### Stored data
>>>
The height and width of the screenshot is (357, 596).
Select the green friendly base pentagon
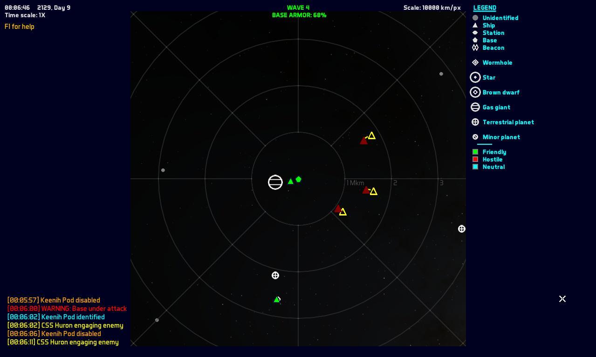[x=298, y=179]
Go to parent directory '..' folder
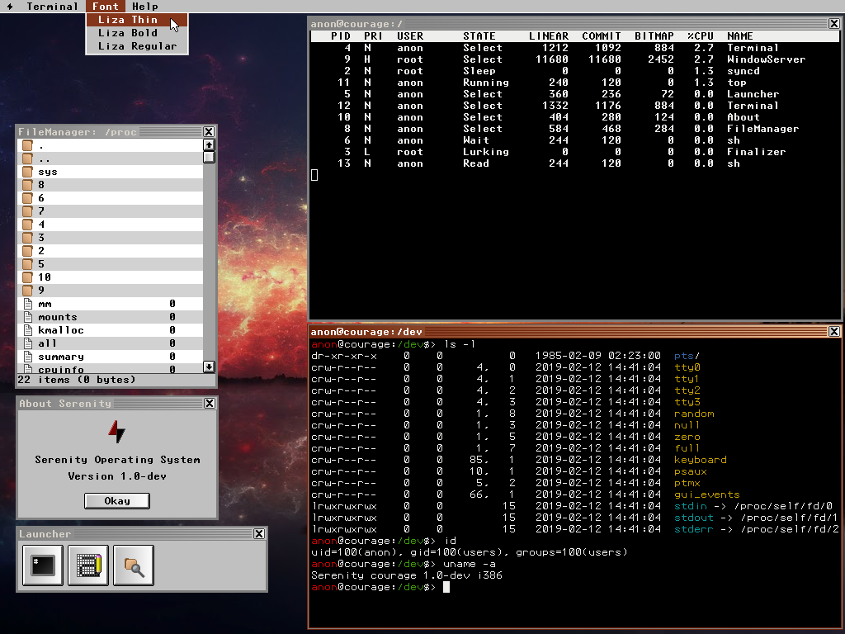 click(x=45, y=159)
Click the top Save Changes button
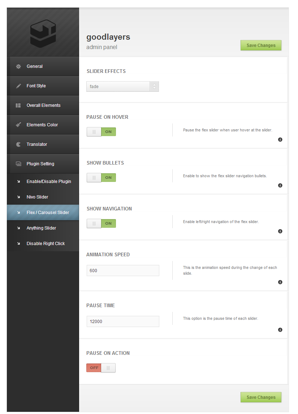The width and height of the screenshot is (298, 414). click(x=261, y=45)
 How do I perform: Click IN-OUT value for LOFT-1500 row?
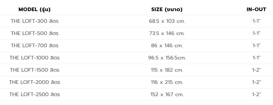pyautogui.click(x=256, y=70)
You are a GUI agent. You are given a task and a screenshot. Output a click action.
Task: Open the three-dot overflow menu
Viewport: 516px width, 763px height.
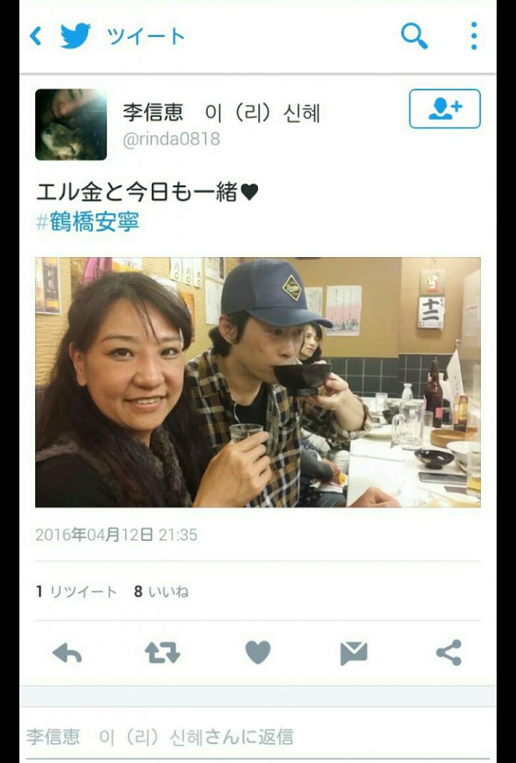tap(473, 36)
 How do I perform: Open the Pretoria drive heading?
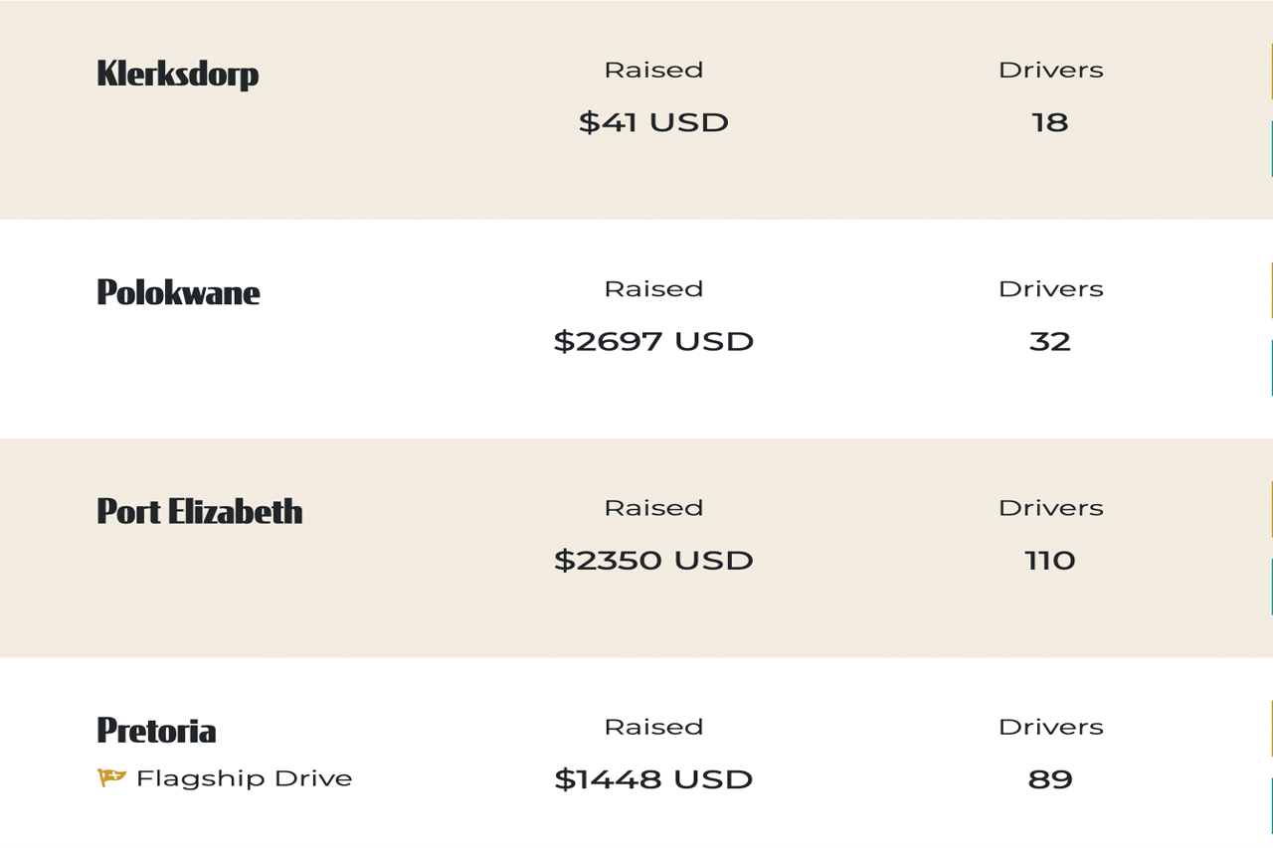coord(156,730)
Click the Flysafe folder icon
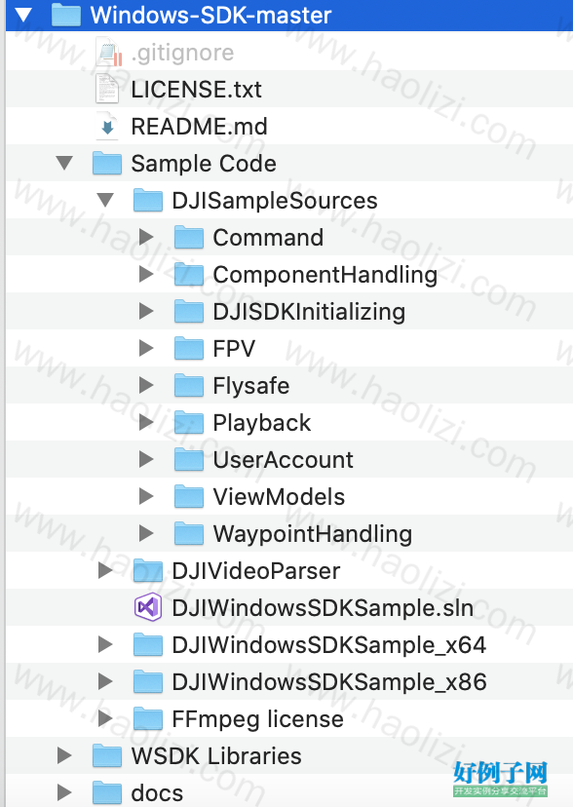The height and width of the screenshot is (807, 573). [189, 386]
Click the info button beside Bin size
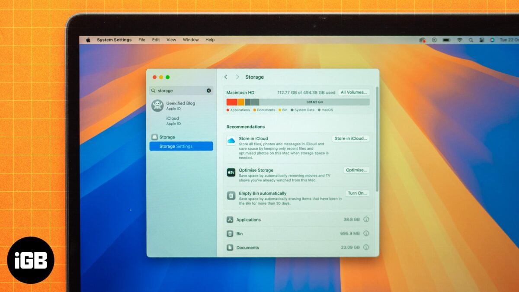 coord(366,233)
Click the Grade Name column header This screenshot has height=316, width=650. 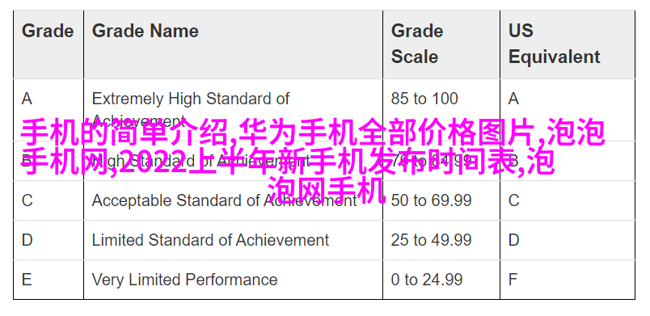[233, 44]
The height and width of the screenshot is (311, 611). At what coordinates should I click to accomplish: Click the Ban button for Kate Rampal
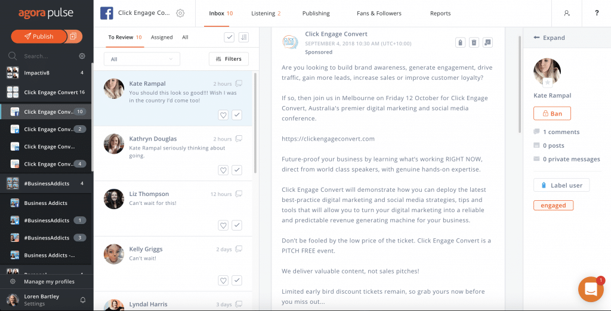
<<<
### Exercise instructions
Write out exactly the lines above between the one with "Go to parent directory '..' folder" and the one with "Task: Open the three-dot overflow menu", inclusive, with pictures left out.

### Result of the task
Go to parent directory '..' folder
 click(x=45, y=159)
Click the top Save Changes button
The width and height of the screenshot is (298, 414). click(x=261, y=45)
 How do I perform: Click IN-OUT value for LOFT-1500 row?
pyautogui.click(x=256, y=70)
You are a GUI agent. You are given a task and a screenshot. Output a click action.
Task: Open the three-dot overflow menu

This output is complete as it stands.